I Semper Tri’d…

It seems my race reports always show up just before my next race… but that’s just because I tend to write a LOT, and I re-read everything over and over and over and over again. But… here it is, enjoy!

A while back, a friend tossed up a post for a local triathlon: The Semper Tri, on Camp Pendleton… it was just a sprint, a short race compared to the Bass Lake Olympic distance race I recently competed, and the upcoming Silverman race we’re training for. I took a quick look at the course, 500 meter swim, 30K bike ride, and a 5K run, “short”, relatively speaking, and it looked like a nice mid-training race to just see where I was… especially when it came to my performance in the water. Nothing jumped out at me when I was reading about it, the race was quite affordable, and it seemed like a really cool spot for a race, right on the base. So I signed up!

Retrospective lesson number 1: Make sure you do your research.
Retrospective lesson number 2: I’ve said this before, I’ll say it again, “nothing new on race day.”

Leading up to the race, training was going well. I was getting stronger in the water, finally working out some of the flaws in my technique (swimming requires lots of it), cycling was going well, and my running was improving after the fiasco with my ankle (might have identified the core cause, but that’s a story for another time), so I wasn’t really concerned about the race, even as I woke up on the day of the race. I had prepped my bike and transition bag the day before, so in the morning it was just getting into my Team Challenge kit, tending to the dogs, loading up the car, and hitting the road for Camp Pendleton. The trip to the doors of the base is around 25-30 minutes, and they told us to factor in another 30 minutes from the gate to the race site. This is likely due to the security in place, they scan your ID, asked why you’re there, take your finger prints, ask you to recite the Pledge of Allegiance, tell you to name all the presidents, and then send you on your way. In reality it was maybe 10-15 minutes as traffic was light at 5:45 in the morning.
= = = = = = =
Reproduce word for word the passage of the race report that begins at the words "It seems my" and stops after "I signed up!". The listing is not needed for this work.

▶ Information provided:
= = = = = = =
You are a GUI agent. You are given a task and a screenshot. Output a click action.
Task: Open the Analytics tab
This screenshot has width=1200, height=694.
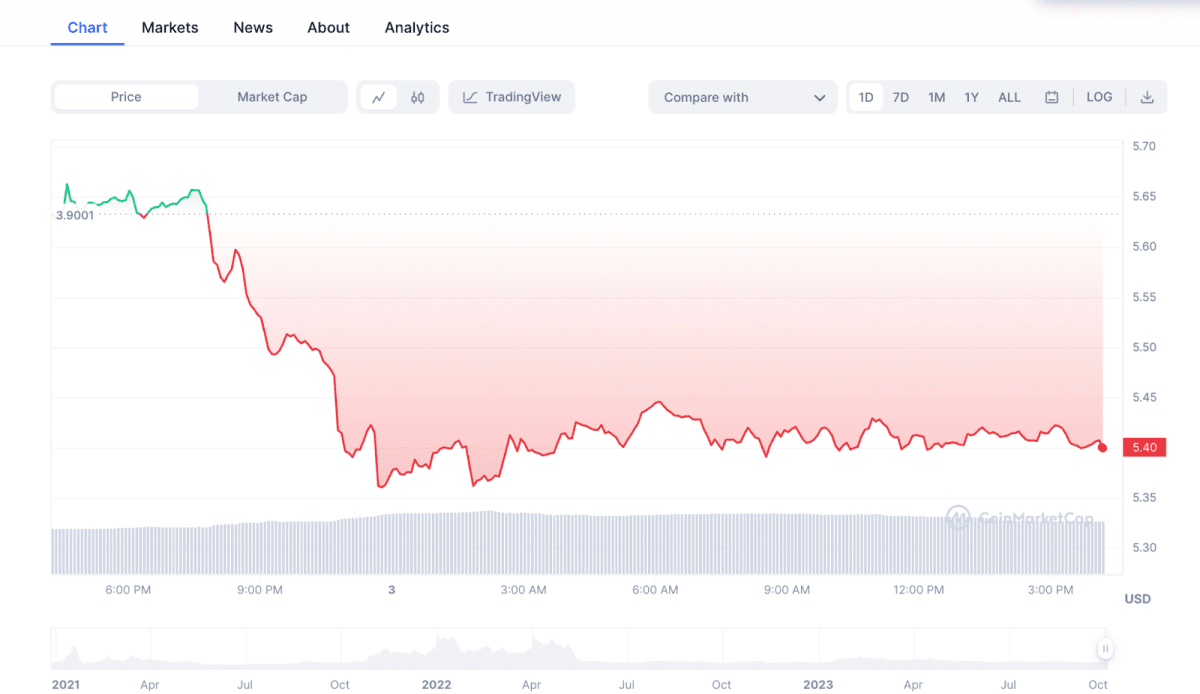tap(417, 27)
= = = = = = =
▶ Final result:
It seems my race reports always show up just before my next race… but that’s just because I tend to write a LOT, and I re-read everything over and over and over and over again. But… here it is, enjoy!

A while back, a friend tossed up a post for a local triathlon: The Semper Tri, on Camp Pendleton… it was just a sprint, a short race compared to the Bass Lake Olympic distance race I recently competed, and the upcoming Silverman race we’re training for. I took a quick look at the course, 500 meter swim, 30K bike ride, and a 5K run, “short”, relatively speaking, and it looked like a nice mid-training race to just see where I was… especially when it came to my performance in the water. Nothing jumped out at me when I was reading about it, the race was quite affordable, and it seemed like a really cool spot for a race, right on the base. So I signed up!